Validation of mean upper cervical cord area (MUCCA) measurement techniques in multiple sclerosis (MS): High reproducibility and robustness to lesions, but large software and scanner effects
Research output: Contribution to journal › Article › Academic › peer-review
Introduction: Atrophy of the spinal cord is known to occur in multiple sclerosis (MS). The mean upper cervical cord area (MUCCA) can be used to measure this atrophy. Currently, several (semi-)automated methods for MUCCA measurement exist, but validation in clinical magnetic resonance (MR) images is lacking. Methods: Five methods to measure MUCCA (SCT-PropSeg, SCT-DeepSeg, NeuroQLab, Xinapse JIM and ITK-SNAP) were investigated in a predefined upper cervical cord region.
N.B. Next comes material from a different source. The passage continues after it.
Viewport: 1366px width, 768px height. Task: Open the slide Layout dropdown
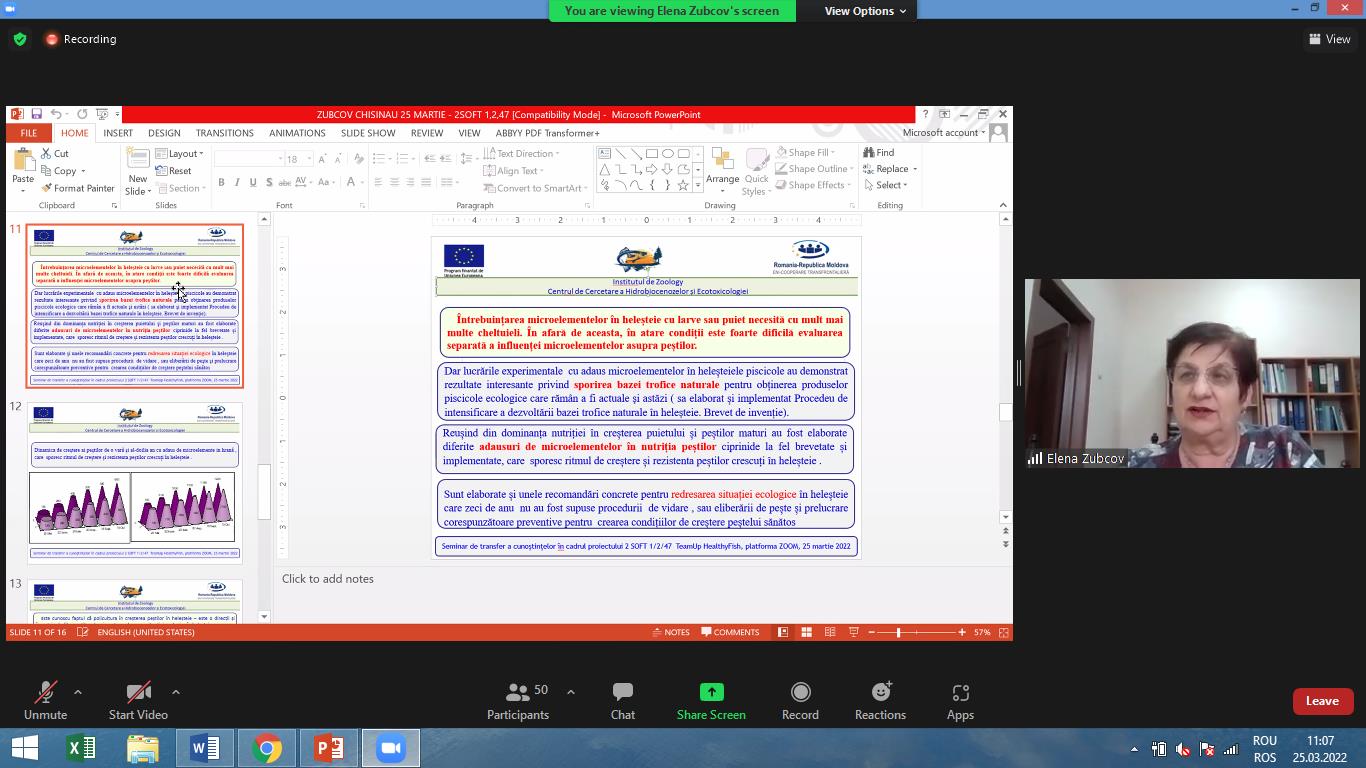point(182,154)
First, within-scanner reproducibility and between-scanner robustness were assessed using intra-class correlation coefficient (ICC) and Dice's similarity index (SI) in scan-rescan 3DT1-weighted images (brain, including cervical spine using a head coil) performed on three 3 T MR machines (GE MR750, Philips Ingenuity, Toshiba Vantage Titan) in 21 subjects with MS and 6 healthy controls (dataset A). Second, sensitivity of MUCCA measurement to lesions in the upper cervical cord was assessed with cervical 3D T1-weighted images (3 T GE HDxT using a head-neck-spine coil) in 7 subjects with MS without and 14 subjects with MS with cervical lesions (dataset B), using ICC and SI with manual reference segmentations. Results: In dataset A, MUCCA differed between MR machines (p < 0.001) and methods (p < 0.001) used, but not between scan sessions. With respect to MUCCA values, Xinapse JIM showed the highest within-scanner reproducibility (ICC absolute agreement = 0.995) while Xinapse JIM and SCT-PropSeg showed the highest between-scanner robustness (ICC consistency = 0.981 and 0.976, respectively). Reproducibility of segmentations between scan sessions was highest in Xinapse JIM and SCT-PropSeg segmentations (median SI ≥ 0.921), with a significant main effect of method (p < 0.001), but not of MR machine or subject group. In dataset B, SI with manual outlines did not differ between patients with or without cervical lesions for any of the segmentation methods (p > 0.176). However, there was an effect of method for both volumetric and voxel wise agreement of the segmentations (both p < 0.001). Highest volumetric and voxel wise agreement was obtained with Xinapse JIM (ICC absolute agreement = 0.940 and median SI = 0.962). Conclusion: Although MUCCA is highly reproducible within a scanner for each individual measurement method, MUCCA differs between scanners and between methods. Cervical cord lesions do not affect MUCCA measurement performance.